Because of this, she questions the grief which many birth mothers express as well as their claims of coercion. She speaks of a Birth Mother Syndrome. How mothers who made a choice, believe it was a choice, and are happy with that choice, are fearful or intimidated about speaking up because the current party line (my choice of words not hers) is that (birth) moms were and still are coerced or manipulated.

I found this (birth) mothers as sheep theory kind of interesting. One of the main reasons I was at this conference was because I have heard various mothers express opinions as to why some feminists have for the most part thrown we (birth) mothers under the bus. I have never quite understood this because they, or should I say, we mothers are women who were essentially punished for daring to be sexual beings and for breaking a patriarcal societal taboo of having children outside the bounds of, as Dr. Latchford would say, hetero-normative marriage. I wanted to attend the conference, listen and see what I thought thus enabling myself to reach my own conclusions.

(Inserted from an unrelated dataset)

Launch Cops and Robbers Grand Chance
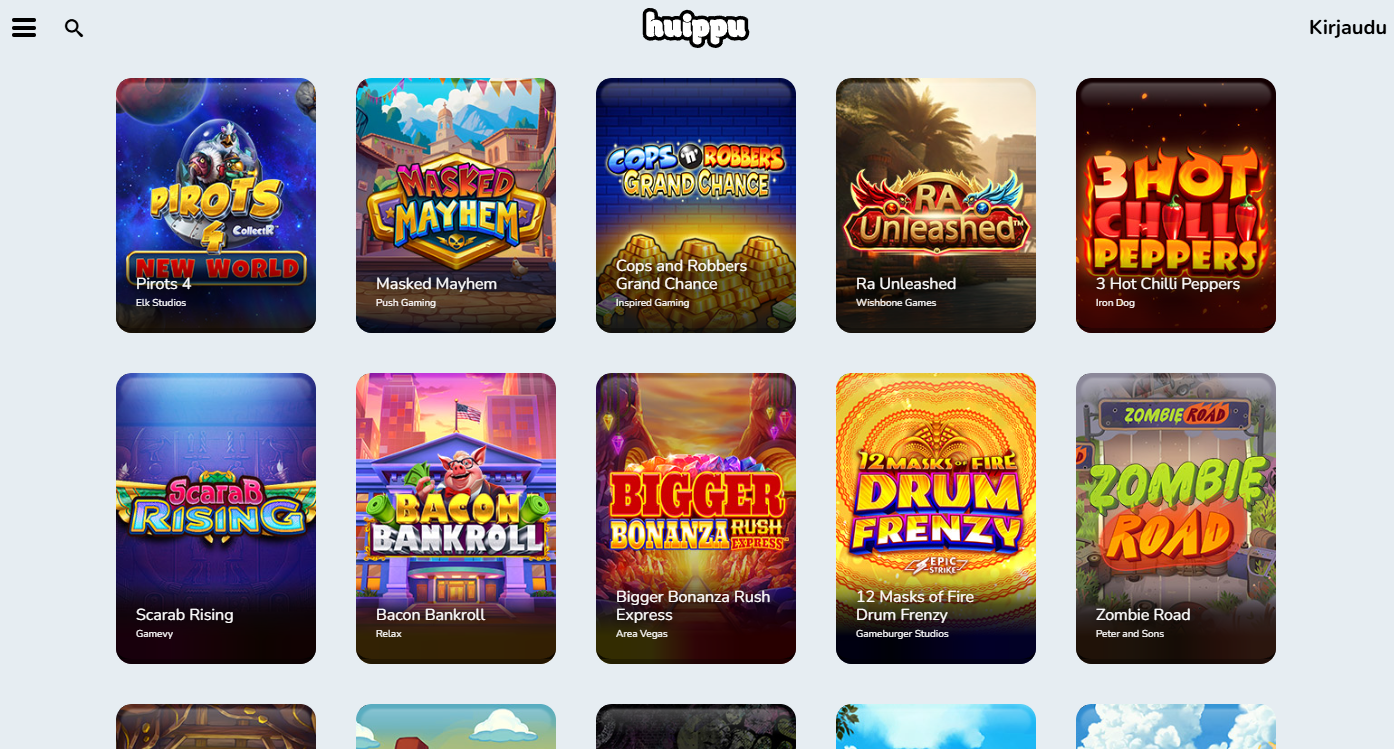This screenshot has height=749, width=1394. click(696, 205)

I am, at this early point in the proceedings, starting to feel I am hearing a theory whose philosophical underpinnings are motivated by a very healthy dose of self interest. I am also starting to understand at an even deeper level than I anticipated about the bus tire tracks that are on my back.

I am also starting to feel on behalf of the (birthmother) sisterhood, a little offended.

In my pre-presentation discussion with Dr. Latchford I expressed the view that adoptees seems to feel some longing to know where they come from. She believes this is because they are denied the information and that this will be solved by open adoption.

It does, after all, take a village to raise a child, Dr Latchford points out.

After the presentation, someone who appears to be familiar with these theories asks a question about how rights are determined in this situation. Dr. Latchford answers that it is based on work. So mom does get some rights for being the person who actually bears the child. (Where does this leave men I wonder, given they do not do too much work before birth? Pretty close to the minus column.)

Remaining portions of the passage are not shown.